• [EXERCISE MATERIAL]:
■ ■ ■

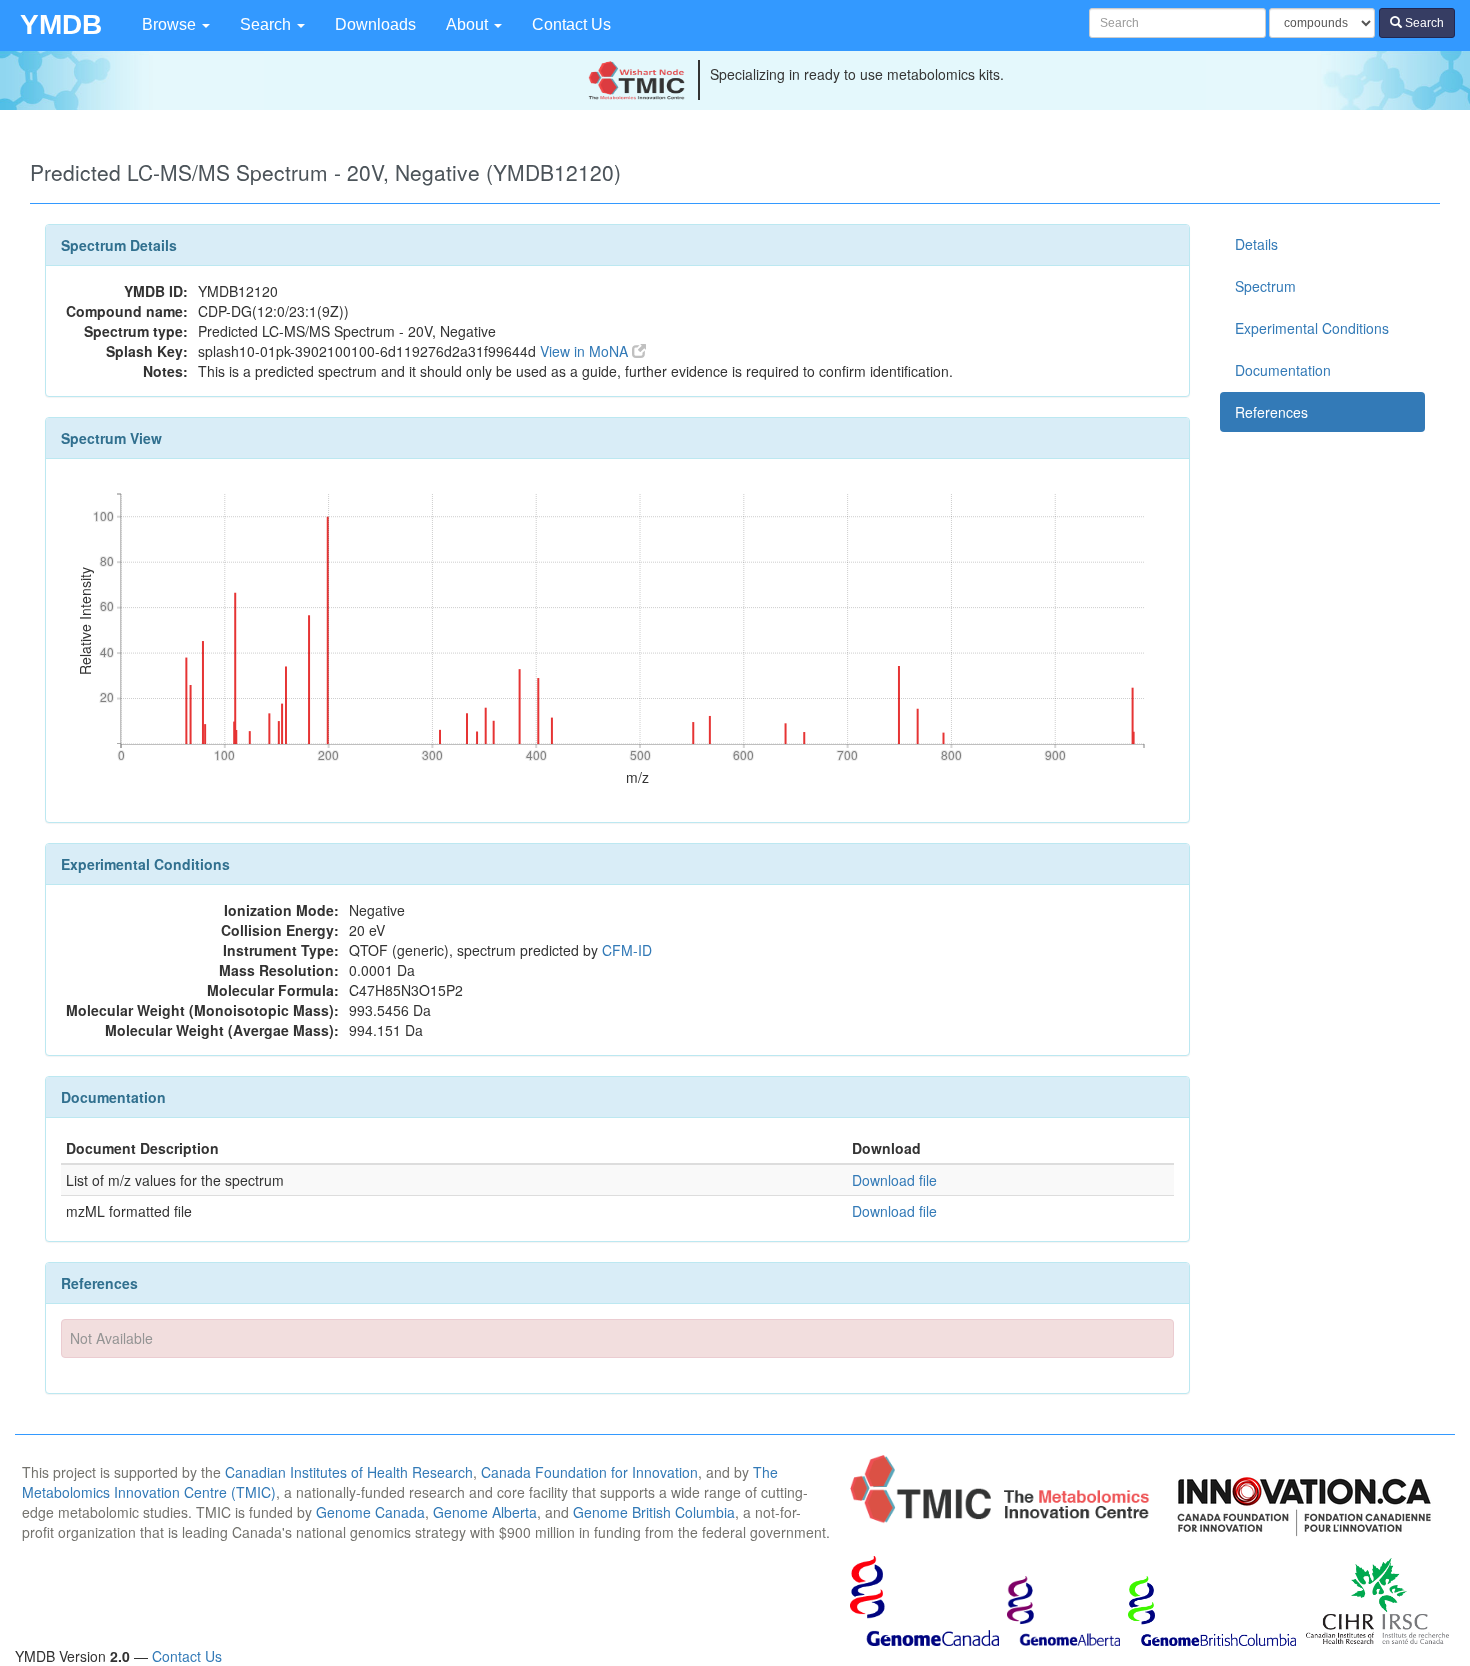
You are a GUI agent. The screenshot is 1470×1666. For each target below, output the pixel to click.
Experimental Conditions (1312, 328)
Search (267, 24)
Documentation (1283, 370)
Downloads (375, 24)
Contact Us (571, 24)
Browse (171, 24)
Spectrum (1265, 286)
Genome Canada (370, 1512)
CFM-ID (627, 950)
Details (1256, 244)
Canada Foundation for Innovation (589, 1472)
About (469, 24)
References (1271, 412)
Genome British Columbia (654, 1512)
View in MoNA (586, 351)
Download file (894, 1180)
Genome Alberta (485, 1512)
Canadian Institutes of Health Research (349, 1472)
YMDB (61, 24)
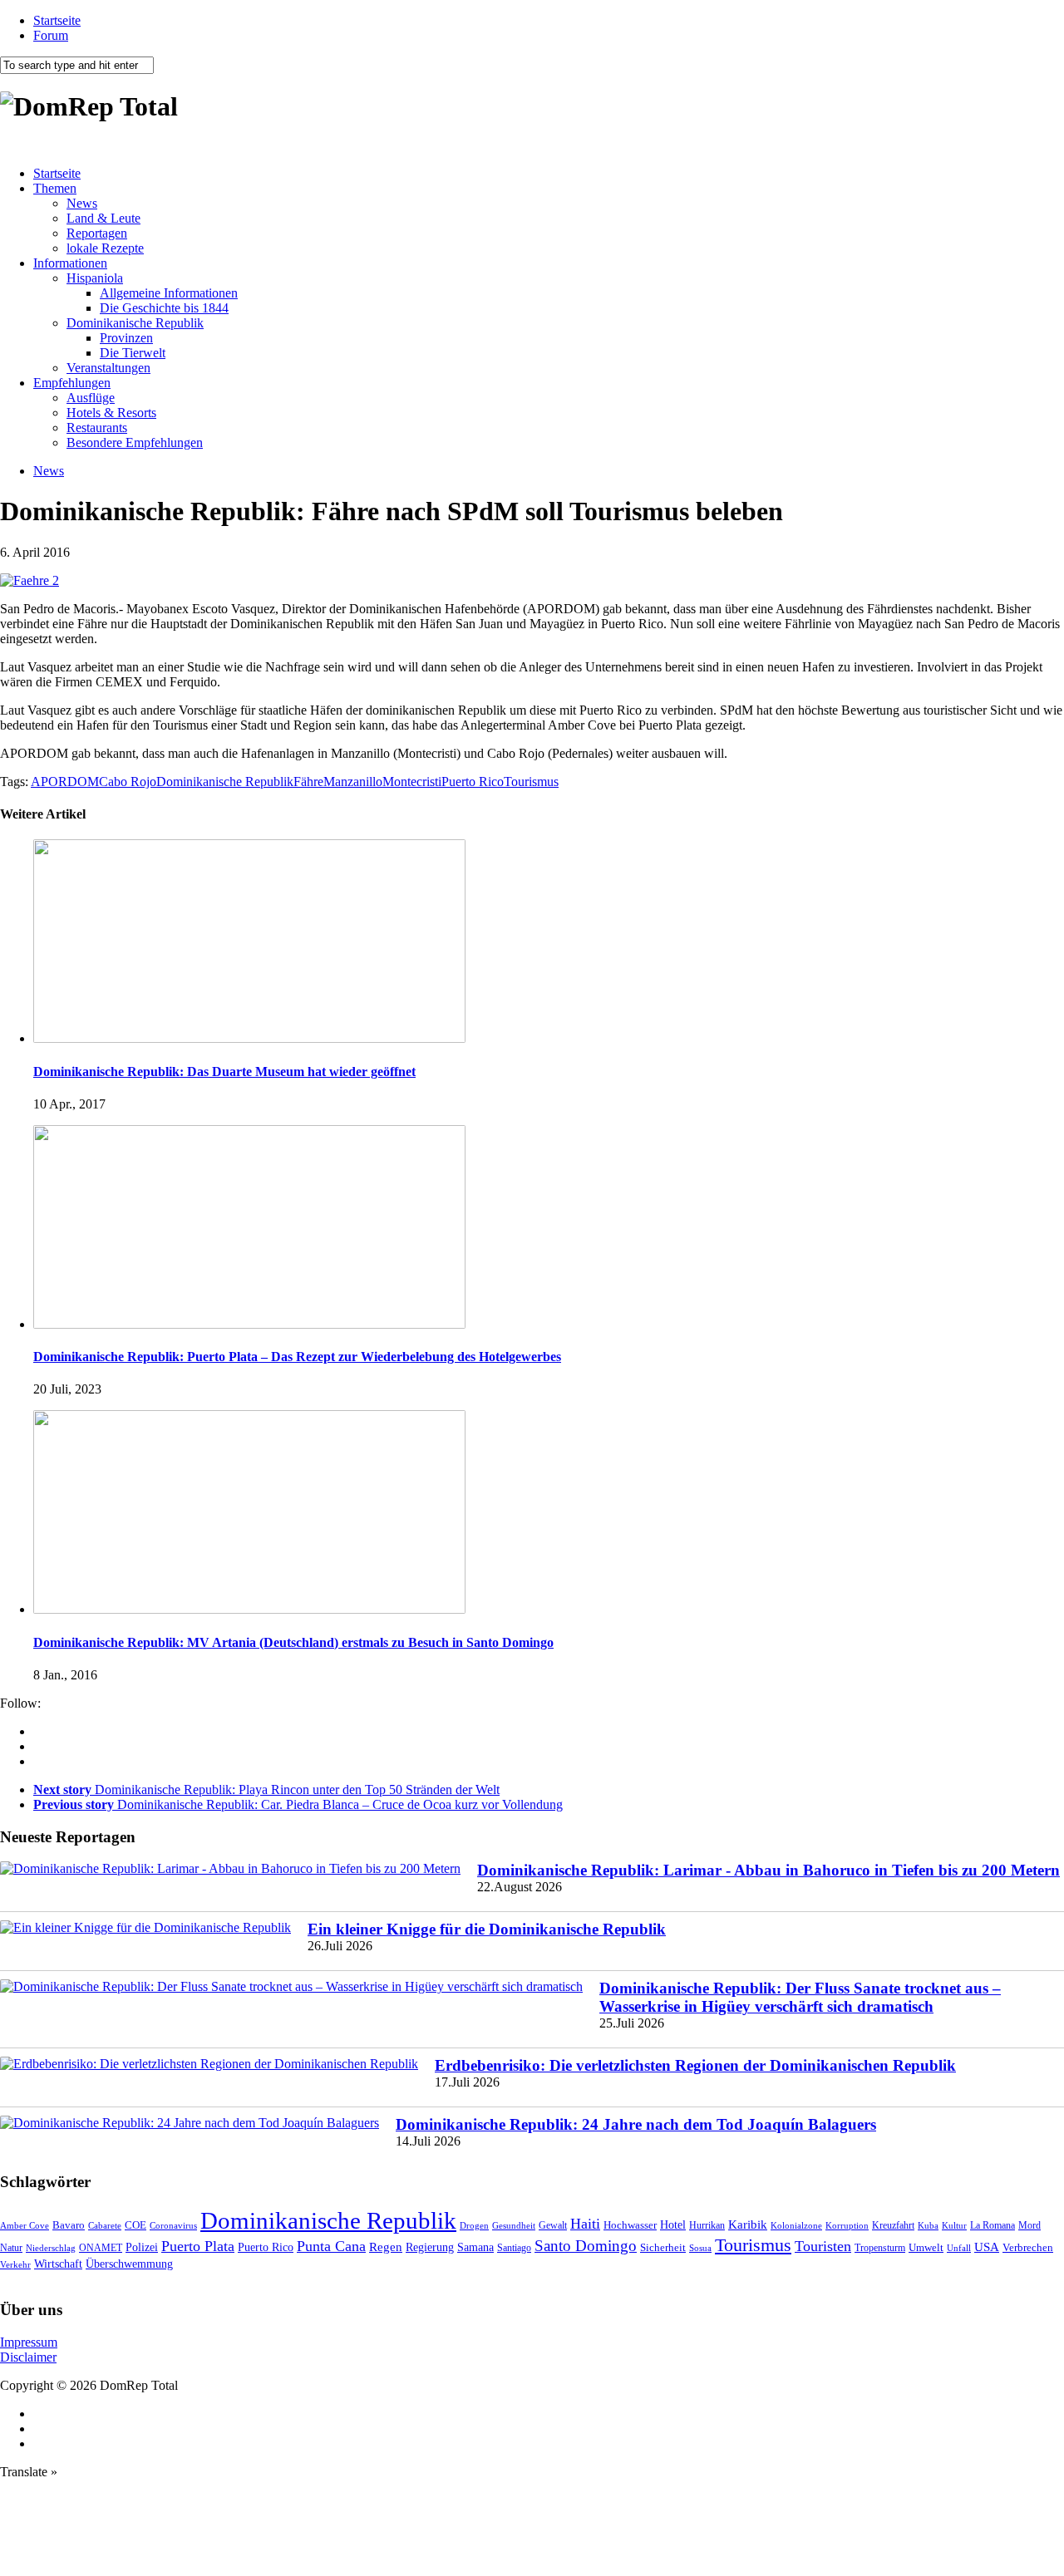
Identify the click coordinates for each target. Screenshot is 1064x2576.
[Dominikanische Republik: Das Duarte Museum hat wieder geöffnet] (249, 1038)
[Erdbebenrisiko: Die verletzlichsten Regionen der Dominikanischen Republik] (209, 2064)
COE (135, 2225)
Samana (475, 2247)
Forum (50, 35)
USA (986, 2247)
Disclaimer (28, 2357)
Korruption (847, 2225)
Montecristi (411, 781)
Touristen (823, 2246)
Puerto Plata (197, 2246)
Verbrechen (1027, 2248)
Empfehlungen (72, 383)
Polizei (142, 2247)
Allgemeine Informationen (169, 293)
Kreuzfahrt (893, 2225)
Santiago (514, 2248)
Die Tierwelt (132, 353)
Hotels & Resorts (111, 413)
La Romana (992, 2225)
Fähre (308, 781)
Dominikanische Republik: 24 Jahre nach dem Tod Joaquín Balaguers (636, 2124)
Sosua (700, 2248)
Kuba (928, 2225)
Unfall (959, 2248)
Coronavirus (173, 2225)
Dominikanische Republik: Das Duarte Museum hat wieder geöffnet (224, 1071)
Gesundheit (513, 2225)
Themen (54, 188)
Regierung (430, 2247)
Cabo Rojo (127, 781)
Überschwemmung (129, 2264)
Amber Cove (24, 2225)
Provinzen (126, 338)
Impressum (28, 2342)
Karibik (747, 2224)
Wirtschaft (58, 2264)
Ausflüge (90, 398)
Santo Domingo (585, 2245)
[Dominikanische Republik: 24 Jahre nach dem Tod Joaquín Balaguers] (189, 2123)
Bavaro (68, 2225)
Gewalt (553, 2225)
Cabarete (104, 2225)
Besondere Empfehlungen (134, 442)
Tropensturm (880, 2248)
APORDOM (65, 781)
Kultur (954, 2225)
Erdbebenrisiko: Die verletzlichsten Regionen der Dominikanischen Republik (695, 2065)
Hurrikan (707, 2225)
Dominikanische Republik (135, 323)
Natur (11, 2248)
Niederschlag (51, 2248)
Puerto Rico (472, 781)
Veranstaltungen (108, 368)
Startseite (57, 20)
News (81, 203)
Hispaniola (94, 278)
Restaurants (96, 427)
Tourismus (531, 781)
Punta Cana (331, 2246)
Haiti (585, 2223)
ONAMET (100, 2248)
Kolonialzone (796, 2225)
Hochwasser (630, 2225)
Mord (1029, 2225)
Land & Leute (103, 218)
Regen (385, 2246)
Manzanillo (352, 781)
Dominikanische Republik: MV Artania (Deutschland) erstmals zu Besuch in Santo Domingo (293, 1642)
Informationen (70, 263)
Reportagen (96, 233)
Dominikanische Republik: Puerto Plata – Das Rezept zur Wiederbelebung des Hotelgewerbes (297, 1356)
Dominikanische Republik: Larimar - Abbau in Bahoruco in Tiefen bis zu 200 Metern (768, 1870)
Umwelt (926, 2247)
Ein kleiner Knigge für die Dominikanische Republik (487, 1929)
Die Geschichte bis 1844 (164, 308)
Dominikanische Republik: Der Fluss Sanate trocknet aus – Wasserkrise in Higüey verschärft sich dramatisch (800, 1997)
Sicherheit (663, 2247)
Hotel (673, 2224)
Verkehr (15, 2264)
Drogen (474, 2225)
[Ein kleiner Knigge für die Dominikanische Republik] (145, 1927)
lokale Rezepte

■ ■ ■

• [WHAT THE TASK REQUIRES]:
Output the records exactly. Drop the images.

• [WRITTEN ANSWER]:
You are a GUI agent. The screenshot is 1470×1666. For each target below, output the pixel to click.
Experimental Conditions (1312, 328)
Search (267, 24)
Documentation (1283, 370)
Downloads (375, 24)
Contact Us (571, 24)
Browse (171, 24)
Spectrum (1265, 286)
Genome Canada (370, 1512)
CFM-ID (627, 950)
Details (1256, 244)
Canada Foundation for Innovation (589, 1472)
About (469, 24)
References (1271, 412)
Genome British Columbia (654, 1512)
View in MoNA (586, 351)
Download file (894, 1180)
Genome Alberta (485, 1512)
Canadian Institutes of Health Research (349, 1472)
YMDB (61, 24)
Identify the click coordinates for each target. Screenshot is 1064x2576.
[Dominikanische Republik: Das Duarte Museum hat wieder geöffnet] (249, 1038)
[Erdbebenrisiko: Die verletzlichsten Regionen der Dominikanischen Republik] (209, 2064)
COE (135, 2225)
Samana (475, 2247)
Forum (50, 35)
USA (986, 2247)
Disclaimer (28, 2357)
Korruption (847, 2225)
Montecristi (411, 781)
Touristen (823, 2246)
Puerto Plata (197, 2246)
Verbrechen (1027, 2248)
Empfehlungen (72, 383)
Polizei (142, 2247)
Allgemeine Informationen (169, 293)
Kreuzfahrt (893, 2225)
Santiago (514, 2248)
Die Tierwelt (132, 353)
Hotels & Resorts (111, 413)
La Romana (992, 2225)
Fähre (308, 781)
Dominikanische Republik: 24 Jahre nach dem Tod Joaquín Balaguers (636, 2124)
Sosua (700, 2248)
Kuba (928, 2225)
Unfall (959, 2248)
Coronavirus (173, 2225)
Dominikanische Republik: Das Duarte Museum hat wieder geöffnet (224, 1071)
Gesundheit (513, 2225)
Themen (54, 188)
Regierung (430, 2247)
Cabo Rojo (127, 781)
Überschwemmung (129, 2264)
Amber Cove (24, 2225)
Provinzen (126, 338)
Impressum (28, 2342)
Karibik (747, 2224)
Wirtschaft (58, 2264)
Ausflüge (90, 398)
Santo Domingo (585, 2245)
[Dominikanische Republik: 24 Jahre nach dem Tod Joaquín Balaguers] (189, 2123)
Bavaro (68, 2225)
Gewalt (553, 2225)
Cabarete (104, 2225)
Besondere Empfehlungen (134, 442)
Tropensturm (880, 2248)
APORDOM (65, 781)
Kultur (954, 2225)
Erdbebenrisiko: Die verletzlichsten Regionen der Dominikanischen Republik (695, 2065)
Hurrikan (707, 2225)
Dominikanische Republik (135, 323)
Natur (11, 2248)
Niederschlag (51, 2248)
Puerto Rico (472, 781)
Veranstaltungen (108, 368)
Startseite (57, 20)
News (81, 203)
Hispaniola (94, 278)
Restaurants (96, 427)
Tourismus (531, 781)
Punta Cana (331, 2246)
Haiti (585, 2223)
ONAMET (100, 2248)
Kolonialzone (796, 2225)
Hochwasser (630, 2225)
Mord (1029, 2225)
Land & Leute (103, 218)
Regen (385, 2246)
Manzanillo (352, 781)
Dominikanische Republik: MV Artania (Deutschland) erstmals zu Besuch in Santo Domingo (293, 1642)
Informationen (70, 263)
Reportagen (96, 233)
Dominikanische Republik: Puerto Plata – Das Rezept zur Wiederbelebung des Hotelgewerbes (297, 1356)
Dominikanische Republik: Larimar - Abbau in Bahoruco in Tiefen bis zu 200 Metern (768, 1870)
Umwelt (926, 2247)
Ein kleiner Knigge für die Dominikanische Republik (487, 1929)
Die Geschichte bis 1844 (164, 308)
Dominikanische Republik: Der Fluss Sanate trocknet aus – Wasserkrise in Higüey verschärft sich dramatisch (800, 1997)
Sicherheit (663, 2247)
Hotel (673, 2224)
Verkehr (15, 2264)
Drogen (474, 2225)
[Ein kleiner Knigge für die Dominikanische Republik] (145, 1927)
lokale Rezepte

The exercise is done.